EXERCISE DIRECTIONS ▸ In the material below, the lines between the one holding "Where should I click to: Click the Print" and the one holding "Task: Select the Range radio button", inclusive, are to be set down word for word. Pictures stay out.

MATERIALS PROVIDED ▸
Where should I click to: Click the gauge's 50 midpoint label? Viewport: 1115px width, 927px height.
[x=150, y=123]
* * *
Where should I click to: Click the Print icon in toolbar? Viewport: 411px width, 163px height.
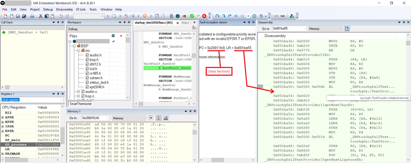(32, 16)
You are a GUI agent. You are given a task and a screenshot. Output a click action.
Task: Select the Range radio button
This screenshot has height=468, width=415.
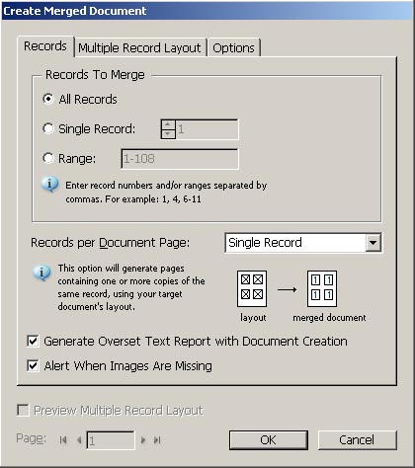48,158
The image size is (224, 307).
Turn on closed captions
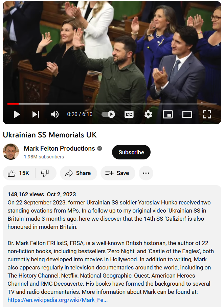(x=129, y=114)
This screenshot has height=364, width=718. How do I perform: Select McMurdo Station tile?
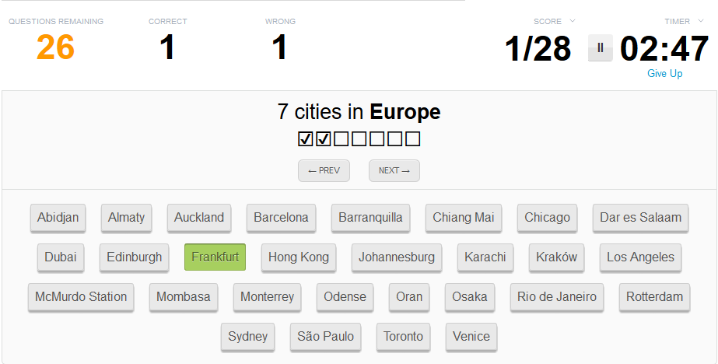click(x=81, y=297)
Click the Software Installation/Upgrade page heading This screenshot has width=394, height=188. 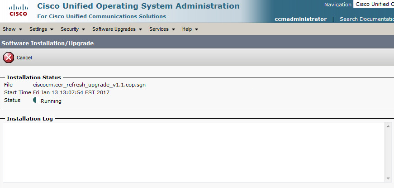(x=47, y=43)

TASK RESULT ▸
Where should I click to: Click the Print icon in toolbar? Viewport: 411px width, 163px height.
(32, 16)
You are a GUI agent. You are given a task and a screenshot. Output a click action.
Task: Select the Range radio button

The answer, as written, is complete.